When Teletherapy Is a Trigger
When I converted to online therapy last spring, it seemed the only obvious solution for the health of everyone concerned. And for some clients, it’s worked perfectly well—or well enough, anyway. But in my experience, teletherapy can have unintended negative consequences. As a trauma specialist for 30 years, I practice and teach eye movement desensitization and reprocessing (EMDR) therapy, emphasizing the centrality of the therapeutic alliance as the container that makes it possible for clients to approach their trauma. As I began seeing clients online, it quickly became evident that for some of my more severely traumatized clients, especially those who have attachment trauma and dissociative disorders, moving to “screen therapy” posed some real hazards. Not only could it create barriers to treatment, but in some cases, it could actually worsen symptoms. I’d seen it with Maria and with others: teletherapy can be a trigger itself.
Many of my clients have tried hard to adapt. Janine, who also has complex trauma and attachment difficulties, was initially open to online therapy. Even though she lived alone and struggled with depression, she had underlying health conditions and didn’t want to risk exposing herself to the virus. She grew up in a large family and is now unable to see any of her extended family or friends, except online.
As a teenager, Janine had been sent away to boarding school, where she’d been sexually abused by a teacher. We were in the throes of processing these memories with EMDR when the pandemic hit, and she readily agreed to switch to a virtual format.

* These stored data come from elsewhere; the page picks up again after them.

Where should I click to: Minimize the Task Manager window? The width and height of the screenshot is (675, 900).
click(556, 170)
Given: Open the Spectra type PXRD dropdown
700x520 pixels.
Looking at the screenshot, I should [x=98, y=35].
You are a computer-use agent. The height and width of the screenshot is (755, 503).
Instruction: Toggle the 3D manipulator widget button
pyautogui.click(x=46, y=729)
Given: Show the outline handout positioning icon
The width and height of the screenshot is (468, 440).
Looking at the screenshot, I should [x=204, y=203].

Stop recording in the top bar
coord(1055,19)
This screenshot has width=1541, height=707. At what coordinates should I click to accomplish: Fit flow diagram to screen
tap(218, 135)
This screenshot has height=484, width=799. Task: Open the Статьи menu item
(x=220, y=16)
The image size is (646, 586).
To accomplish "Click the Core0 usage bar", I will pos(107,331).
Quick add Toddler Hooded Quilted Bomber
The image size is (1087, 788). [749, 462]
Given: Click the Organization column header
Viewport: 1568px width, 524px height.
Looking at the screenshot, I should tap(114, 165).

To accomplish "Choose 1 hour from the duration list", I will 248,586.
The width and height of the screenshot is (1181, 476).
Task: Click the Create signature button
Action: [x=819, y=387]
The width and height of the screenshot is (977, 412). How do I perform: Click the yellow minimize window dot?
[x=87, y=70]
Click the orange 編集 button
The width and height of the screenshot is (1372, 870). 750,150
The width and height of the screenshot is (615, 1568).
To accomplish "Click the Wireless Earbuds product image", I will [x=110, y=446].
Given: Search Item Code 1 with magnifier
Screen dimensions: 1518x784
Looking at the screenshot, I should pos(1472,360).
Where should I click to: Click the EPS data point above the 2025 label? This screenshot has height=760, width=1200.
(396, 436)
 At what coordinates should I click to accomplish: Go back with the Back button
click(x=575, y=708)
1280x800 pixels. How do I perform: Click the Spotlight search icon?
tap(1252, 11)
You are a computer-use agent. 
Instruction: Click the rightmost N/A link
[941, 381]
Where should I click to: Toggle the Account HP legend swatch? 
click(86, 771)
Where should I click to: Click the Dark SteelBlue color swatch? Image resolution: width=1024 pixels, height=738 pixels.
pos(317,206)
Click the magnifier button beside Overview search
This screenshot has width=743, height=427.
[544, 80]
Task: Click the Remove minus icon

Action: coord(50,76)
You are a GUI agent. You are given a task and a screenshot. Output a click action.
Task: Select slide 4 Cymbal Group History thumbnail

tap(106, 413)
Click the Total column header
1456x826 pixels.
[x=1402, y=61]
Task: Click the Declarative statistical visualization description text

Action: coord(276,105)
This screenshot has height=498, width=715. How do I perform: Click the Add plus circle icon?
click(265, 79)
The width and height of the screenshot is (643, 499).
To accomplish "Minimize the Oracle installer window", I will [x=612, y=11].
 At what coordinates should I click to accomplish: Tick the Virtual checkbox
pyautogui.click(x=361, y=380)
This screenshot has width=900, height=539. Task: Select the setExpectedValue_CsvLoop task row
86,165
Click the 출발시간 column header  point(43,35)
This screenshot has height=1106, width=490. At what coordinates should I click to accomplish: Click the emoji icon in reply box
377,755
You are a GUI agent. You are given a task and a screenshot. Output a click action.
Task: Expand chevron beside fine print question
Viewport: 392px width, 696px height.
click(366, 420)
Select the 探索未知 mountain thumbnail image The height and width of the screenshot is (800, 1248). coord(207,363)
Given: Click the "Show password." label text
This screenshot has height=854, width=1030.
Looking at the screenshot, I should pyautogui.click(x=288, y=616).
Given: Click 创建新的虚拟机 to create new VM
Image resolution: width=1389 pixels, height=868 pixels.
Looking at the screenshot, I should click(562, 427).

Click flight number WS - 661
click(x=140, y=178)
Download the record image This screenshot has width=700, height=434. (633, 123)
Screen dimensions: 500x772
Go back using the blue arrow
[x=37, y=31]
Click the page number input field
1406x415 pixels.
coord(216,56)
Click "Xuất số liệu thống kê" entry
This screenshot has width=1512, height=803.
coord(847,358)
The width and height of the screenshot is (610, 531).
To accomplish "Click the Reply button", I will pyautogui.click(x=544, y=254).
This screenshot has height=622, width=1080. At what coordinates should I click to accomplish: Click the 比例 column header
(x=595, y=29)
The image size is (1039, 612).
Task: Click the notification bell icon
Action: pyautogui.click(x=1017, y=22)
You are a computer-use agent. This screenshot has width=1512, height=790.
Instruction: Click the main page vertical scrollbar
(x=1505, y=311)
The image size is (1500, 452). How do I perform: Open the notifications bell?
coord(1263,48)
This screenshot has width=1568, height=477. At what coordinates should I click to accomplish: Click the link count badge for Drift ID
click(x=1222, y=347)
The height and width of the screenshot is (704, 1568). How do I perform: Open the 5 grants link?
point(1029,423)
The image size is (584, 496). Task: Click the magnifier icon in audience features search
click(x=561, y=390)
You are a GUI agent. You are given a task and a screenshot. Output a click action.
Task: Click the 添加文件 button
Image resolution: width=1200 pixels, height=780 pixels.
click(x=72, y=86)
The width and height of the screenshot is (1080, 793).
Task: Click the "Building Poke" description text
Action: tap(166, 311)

She’d already experienced her symptoms abating and felt optimistic about making continued progress.
But after several online sessions, Janine reported that she’d begun to feel distant from me. “Everything feels flat, kind of one-dimensional,” she said. For the next several weeks, we worked with this painful experience of separateness, and I hoped that, in time, teletherapy would feel more comfortable to her.
To try to maintain connection, I asked her about her experience more often throughout the session. I moved my body toward and away from the camera to try to offset her experience of one dimensionality. I dug into my toolbox and brought out every technique I knew to try to reestablish authentic, alive contact with Janine. Nothing helped.
Finally, we surrendered and tried the phone. Almost immediately, Janine felt reconnected to me. We discovered that her having a visual of me without a tactile connection had triggered the experience of being alone in the company of others. “We all kind of did our own thing,” she said of her family of origin. “I never felt like anyone was looking out for me.” The phone allowed her to use my voice to feel into our connection and more readily access her memories, despite the absence of visual cues.
We continued with the trauma processing by phone, relying on our voices to stay in good contact, and I adjusted the tone and pacing of my words to help her regulate her intense emotional experience. Both of us felt that our phone contact was working well; in fact, after one processing session, Janine exclaimed, “This was some of the best work we’ve ever done!” The same thought had also occurred to me. We continued working hard to develop the keenness of our listening, much the same way a blind person develops greater auditory acuity. Quite literally, we were tuning into each other.
The Disappearing Therapist
David, a man in his 60s, is currently seeing me to work with self-esteem and self-regulation issues. His mother suffered postpartum depression after he was born, and he experiences himself as “not enough” in his relationships with others, which he attributes to his mother’s neglect. Although he knows intellectually that her depression had nothing to do with him, he continues to feel that he could’ve done more to engage her into taking better care of him.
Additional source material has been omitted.